Monday, March 14, 2011

Tuning SharePoint Search Relevance with Ranking Models

Technorati Tags: ,,

Relevance is about how well search results match what the user wants to find. When searching for content I want a search engine to put the most relevant content at the top of the results page. Most search engines employ different algorithms or ranking models to compute what content item  is more relevant than another content item. Usually relevance is measured in terms of  one or more numeric scores. The lower the score the more relevant the document. There are two types of scores used, dynamic and static. The dynamic score represents how well a document matches a user’s query. Static scores represent the general popularity or value of a document. These algorithms are quite complicated.

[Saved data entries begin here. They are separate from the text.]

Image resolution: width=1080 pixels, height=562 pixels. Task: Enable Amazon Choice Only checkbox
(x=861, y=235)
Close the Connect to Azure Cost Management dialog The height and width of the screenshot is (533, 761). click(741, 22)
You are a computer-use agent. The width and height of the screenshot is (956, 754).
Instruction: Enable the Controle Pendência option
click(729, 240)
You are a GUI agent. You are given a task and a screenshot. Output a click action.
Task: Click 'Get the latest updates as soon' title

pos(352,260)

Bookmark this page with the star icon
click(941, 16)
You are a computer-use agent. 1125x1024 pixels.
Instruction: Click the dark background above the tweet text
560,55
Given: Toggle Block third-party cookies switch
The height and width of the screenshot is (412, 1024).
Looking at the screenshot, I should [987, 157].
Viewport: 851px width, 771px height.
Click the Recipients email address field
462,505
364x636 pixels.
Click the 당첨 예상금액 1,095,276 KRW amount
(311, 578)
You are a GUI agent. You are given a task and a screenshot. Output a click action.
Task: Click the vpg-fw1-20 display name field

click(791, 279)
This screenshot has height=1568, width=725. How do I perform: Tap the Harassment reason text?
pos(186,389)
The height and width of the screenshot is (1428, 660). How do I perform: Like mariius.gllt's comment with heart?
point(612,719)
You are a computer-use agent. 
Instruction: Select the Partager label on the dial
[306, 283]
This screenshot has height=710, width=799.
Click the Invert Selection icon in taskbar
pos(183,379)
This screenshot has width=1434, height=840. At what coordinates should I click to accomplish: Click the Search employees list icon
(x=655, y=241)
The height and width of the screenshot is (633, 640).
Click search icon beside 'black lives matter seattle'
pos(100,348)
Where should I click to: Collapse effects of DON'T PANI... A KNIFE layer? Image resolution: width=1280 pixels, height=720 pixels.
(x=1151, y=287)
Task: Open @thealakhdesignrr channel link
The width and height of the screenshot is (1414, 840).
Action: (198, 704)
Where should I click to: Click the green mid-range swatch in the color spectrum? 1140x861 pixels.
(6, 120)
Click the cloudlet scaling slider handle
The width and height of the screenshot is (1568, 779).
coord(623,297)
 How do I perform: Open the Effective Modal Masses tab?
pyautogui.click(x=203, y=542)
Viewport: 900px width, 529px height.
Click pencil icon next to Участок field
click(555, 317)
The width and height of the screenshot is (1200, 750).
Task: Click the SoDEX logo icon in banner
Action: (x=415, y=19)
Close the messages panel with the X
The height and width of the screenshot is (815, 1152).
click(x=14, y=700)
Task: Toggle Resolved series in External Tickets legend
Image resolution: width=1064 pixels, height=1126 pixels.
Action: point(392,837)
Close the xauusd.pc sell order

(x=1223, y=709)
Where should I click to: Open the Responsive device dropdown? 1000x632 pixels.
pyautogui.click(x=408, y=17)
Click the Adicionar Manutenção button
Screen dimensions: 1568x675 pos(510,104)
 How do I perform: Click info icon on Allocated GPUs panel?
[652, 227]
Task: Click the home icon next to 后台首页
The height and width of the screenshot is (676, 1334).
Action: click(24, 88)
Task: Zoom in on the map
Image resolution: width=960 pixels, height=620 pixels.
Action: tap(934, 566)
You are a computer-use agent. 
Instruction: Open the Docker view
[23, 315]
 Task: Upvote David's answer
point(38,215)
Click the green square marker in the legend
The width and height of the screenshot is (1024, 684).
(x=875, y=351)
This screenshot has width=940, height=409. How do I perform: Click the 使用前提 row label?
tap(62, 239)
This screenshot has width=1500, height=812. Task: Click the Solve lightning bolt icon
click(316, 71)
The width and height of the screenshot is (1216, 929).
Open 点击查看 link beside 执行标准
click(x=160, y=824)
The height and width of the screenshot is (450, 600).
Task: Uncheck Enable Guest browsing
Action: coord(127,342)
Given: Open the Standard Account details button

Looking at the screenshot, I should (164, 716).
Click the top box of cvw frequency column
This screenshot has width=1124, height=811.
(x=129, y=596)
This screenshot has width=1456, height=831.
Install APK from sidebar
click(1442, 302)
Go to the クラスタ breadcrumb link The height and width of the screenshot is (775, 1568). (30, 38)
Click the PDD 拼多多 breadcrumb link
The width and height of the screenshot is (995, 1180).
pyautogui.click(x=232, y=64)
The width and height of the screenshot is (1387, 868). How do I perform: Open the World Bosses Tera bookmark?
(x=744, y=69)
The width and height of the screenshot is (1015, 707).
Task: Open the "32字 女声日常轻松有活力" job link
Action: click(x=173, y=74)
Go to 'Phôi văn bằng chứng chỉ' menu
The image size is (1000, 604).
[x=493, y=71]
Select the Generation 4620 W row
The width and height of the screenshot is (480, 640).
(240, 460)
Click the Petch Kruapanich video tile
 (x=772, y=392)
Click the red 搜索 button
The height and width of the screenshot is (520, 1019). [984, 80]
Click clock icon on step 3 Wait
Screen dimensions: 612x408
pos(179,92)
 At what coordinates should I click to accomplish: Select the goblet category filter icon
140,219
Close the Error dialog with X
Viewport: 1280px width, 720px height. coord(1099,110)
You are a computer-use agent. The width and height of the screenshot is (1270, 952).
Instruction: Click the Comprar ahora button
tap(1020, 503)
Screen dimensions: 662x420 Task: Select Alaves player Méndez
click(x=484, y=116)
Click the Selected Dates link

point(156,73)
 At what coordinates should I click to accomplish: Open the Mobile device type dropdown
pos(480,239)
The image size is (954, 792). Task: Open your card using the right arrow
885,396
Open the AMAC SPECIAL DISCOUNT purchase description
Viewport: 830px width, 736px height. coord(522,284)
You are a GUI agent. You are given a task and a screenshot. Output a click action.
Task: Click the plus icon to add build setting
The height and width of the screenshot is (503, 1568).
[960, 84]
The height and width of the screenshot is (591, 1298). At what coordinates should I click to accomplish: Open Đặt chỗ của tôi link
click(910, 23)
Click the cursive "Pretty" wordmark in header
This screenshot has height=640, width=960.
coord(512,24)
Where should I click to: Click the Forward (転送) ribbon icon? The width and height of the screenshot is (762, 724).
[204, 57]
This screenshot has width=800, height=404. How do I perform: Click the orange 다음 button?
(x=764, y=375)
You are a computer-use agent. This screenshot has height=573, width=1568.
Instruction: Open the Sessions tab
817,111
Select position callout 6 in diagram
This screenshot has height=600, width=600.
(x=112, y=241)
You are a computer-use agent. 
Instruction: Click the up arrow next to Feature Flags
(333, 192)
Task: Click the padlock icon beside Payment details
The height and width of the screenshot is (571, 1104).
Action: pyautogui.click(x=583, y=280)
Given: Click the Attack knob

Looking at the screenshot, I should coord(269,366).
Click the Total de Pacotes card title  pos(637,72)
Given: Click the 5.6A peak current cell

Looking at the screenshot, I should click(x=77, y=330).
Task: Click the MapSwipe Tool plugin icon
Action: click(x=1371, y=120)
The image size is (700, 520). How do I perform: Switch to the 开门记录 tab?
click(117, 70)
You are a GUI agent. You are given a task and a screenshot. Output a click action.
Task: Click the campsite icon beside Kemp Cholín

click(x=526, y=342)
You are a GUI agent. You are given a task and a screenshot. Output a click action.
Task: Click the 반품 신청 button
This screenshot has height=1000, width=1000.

SharePoint Search 2010 implements the BM25 ranking model, implemented at London City University. This model uses field weighting (managed properties) for dynamic ranking. For instance, some properties are more important than others, like title or social rating.  For static ranking calculations SharePoint search ranks a document higher (more valuable)  if a document in a search results set was visited (click through) from a search results page.  Also, SharePoint search looks at the depth of the document’s Url (number of slashes).  So the more slashes in the Url of the document the less valuable. So you may want to reconsider how deep you folder your documents if you want the document to be more relevant. Another static ranking factor is certain file types are more relevant than others. For example, Web Pages and Word files are considered more relevant than any other file type. The ranking model used by default in the SharePoint Search Core Result web part is the MainResultsDefaultRankingModel. The ranking models used by SharePoint Search are based on an xml schema which has very little documentation. However, it is based an a 2 stage ranking algorithm. You can read more about the schema at this link:

http://msdn.microsoft.com/en-us/library/dd954171(office.12).aspx

Below is an xml model snippet of how the default ranking model in SharePoint Search uses static bucketing system to rank certain document types higher than others. The system puts results into buckets and recalculates static ranking scores. As you see the buckets are based on the managed property FileType and the calculation only ranks on Html, Word, PowerPoint, Excel, Xml, Text, Email, List Items and Image.

 

 

Tuning Relevance

So as an implementer of SharePoint Search you may look at the default ranking model and feel that it does not meet your needs. For example, if your company does a lot of document imaging then the more relevant file type would be Pdf and Tiff files. How can you make the the out of the box SharePoint Search more relevant for your business? You can do this  by creating your own custom ranking models, then importing them into SharePoint and modifying the Search Results Core web part. Unfortunately, the schema for custom ranking models is much more limited than the RankingModel2NN schema used internally by the SharePoint Search web parts.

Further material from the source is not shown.